§ LORD BEAUMONT
begged to put a question to the noble Marquess below him (the Marquess of Lansdowne) with respect to the expedition sent by the French Government to the coast of Italy. It was not his intention to say one word as to the policy or impolicy of that measure; further than this, that if that expedition were undertaken to put down the republic now established in Rome, and to restore the Pope, it was a curious coincidence that the first step in public affairs of the democratic republic in France should be to destroy another republic that was imitating its own example. It was strange that the first step of a Government established on the ruins of a monarchy should be to restore a 455 monarch who was perhaps the most absolute in all Europe. However strange such a thing might appear, it would be still more strange if it were done with the approbation or concurrence of this country. It would certainly appear to be rather strange if the Pope should owe the restoration of his temporal power to this Protestant Government. He was particularly anxious to ask, after what the noble Marquess had stated that evening with regard to Sicily, whether the Government of this country had taken any part in the way of instigation to the French Government, or in the way of concurring with the French Government in the step they had taken with regard to Rome?
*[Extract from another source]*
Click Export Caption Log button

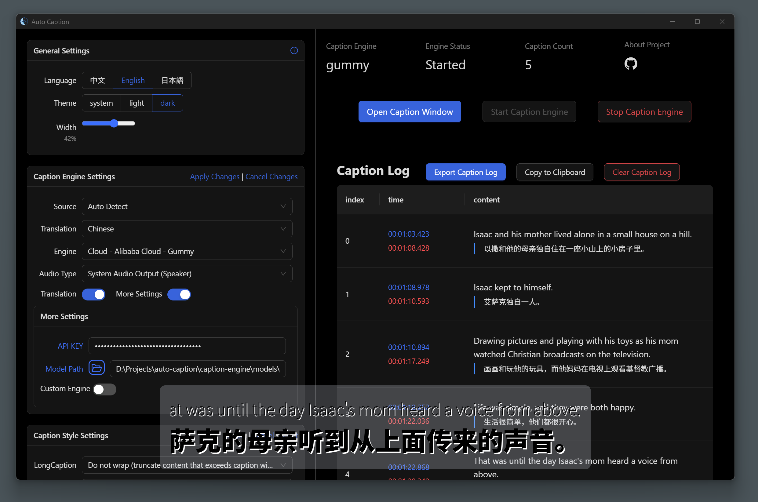coord(465,172)
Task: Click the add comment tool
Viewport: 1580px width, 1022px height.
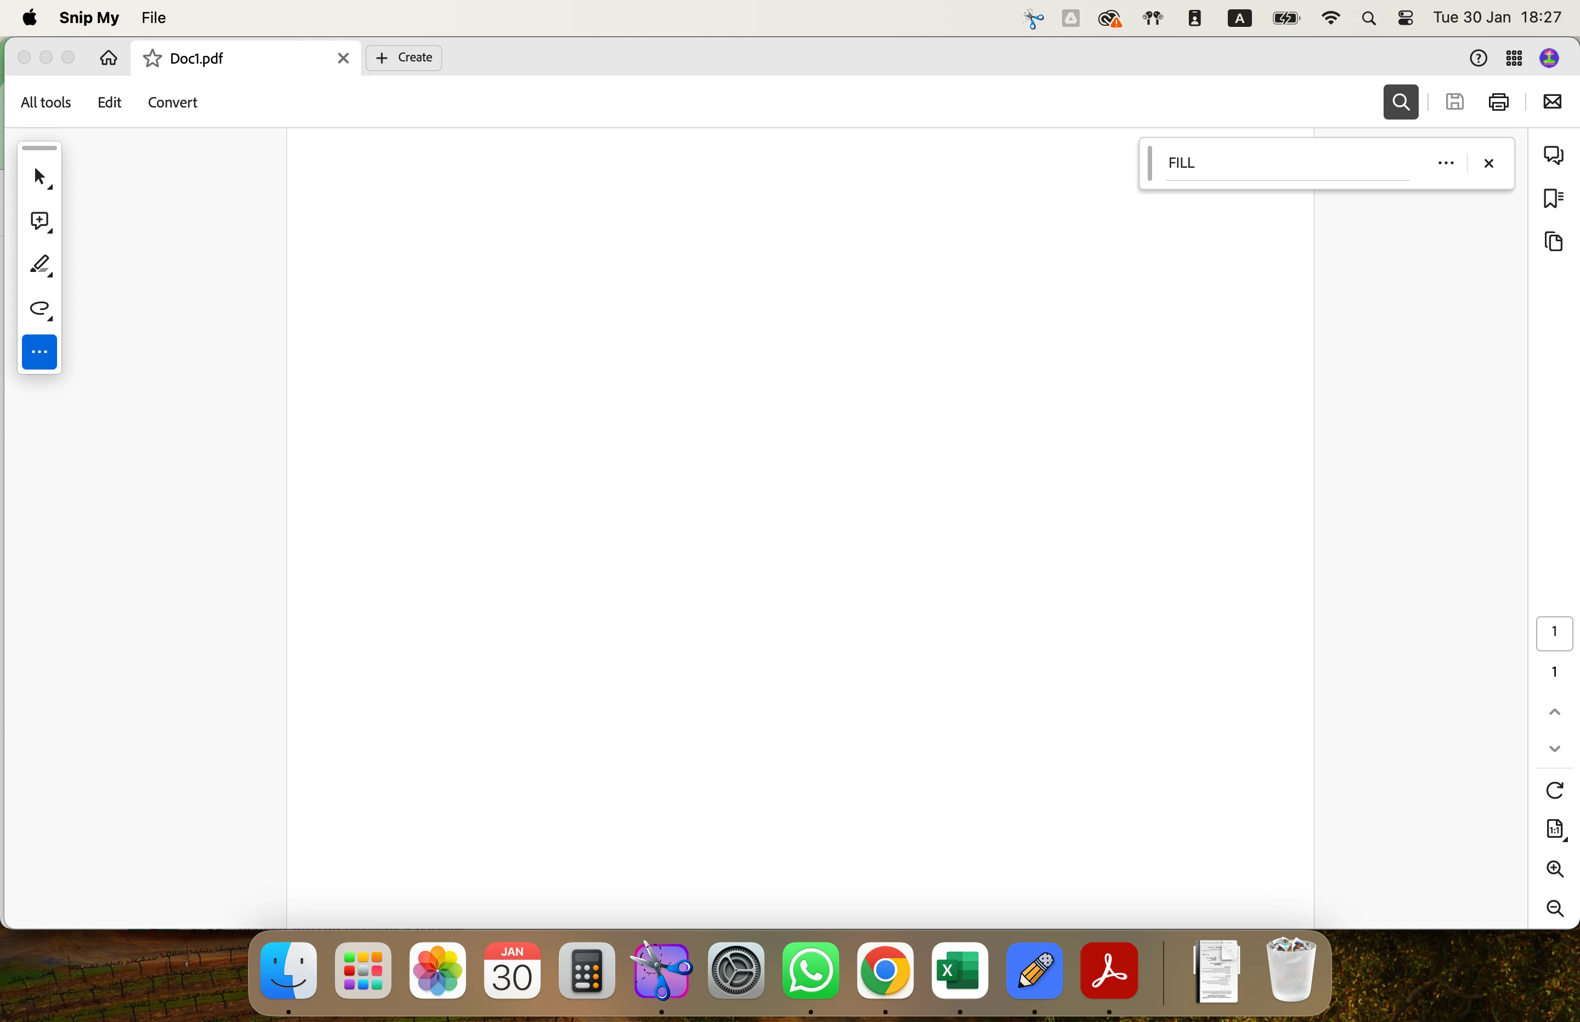Action: [x=40, y=222]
After what had fallen from the noble Marquess that evening, and his professions of neutrality with regard to Sicily and Naples—bearing also in mind the bloody scenes and atrocious enormities that had taken place during the struggle between those countries, and that this country having interfered, and having been pledged in honour to continue that interference, had abandoned it—he must say it would be strange if this country did not hesitate to interfere in the internal affairs of another country where no such bloody scenes had occurred, and where there seemed to be unanimity amongst the population. Under these circumstances he put the question to the noble Marquess, whether this country had either instigated or concurred in the step taken by the French Government? It might depend upon the answer of the noble Marquess whether, on a future occasion, he should not feel it to be his duty to bring the whole conduct of the Government with respect to Italian and Sicilian affairs before the House on a substantive Motion, with a view of eliciting from the House an opinion of approbation or disapprobation of its rectitude and policy.
§ The MARQUESS of LANSDOWNE
had no hesitation in telling the noble Lord that the information which he had received with respect to the occurrence to which he had referred—namely, the intervention of the French Government in the affairs of Rome, and the departure of a French expedition for Italy—was perfectly correct. That expedition, however, had not been instigated or suggested by this country, nor had it been the subject of any private negotiation or communication between this Government or that of France, save that an intimation of that expedition had been received. He was not prepared to say 456 that the objects of that expedition were of a nature that the Government of this country would disapprove of. After those observations, he hoped his noble Friend would not consider him as in the slightest degree acquiescing in the statement he had made respecting another country unfortunately engaged in war, but under circumstances between which and the French expedition to Italy, there was no connexion whatever. With respect to the unfortunate contest going on in Sicily, their conduct with respect to that country would, he trusted, he found to be satisfactory, and he denied that, with regard to it, Her Majesty's Government had broken any pledge whatever. House adjourned till To-morrow.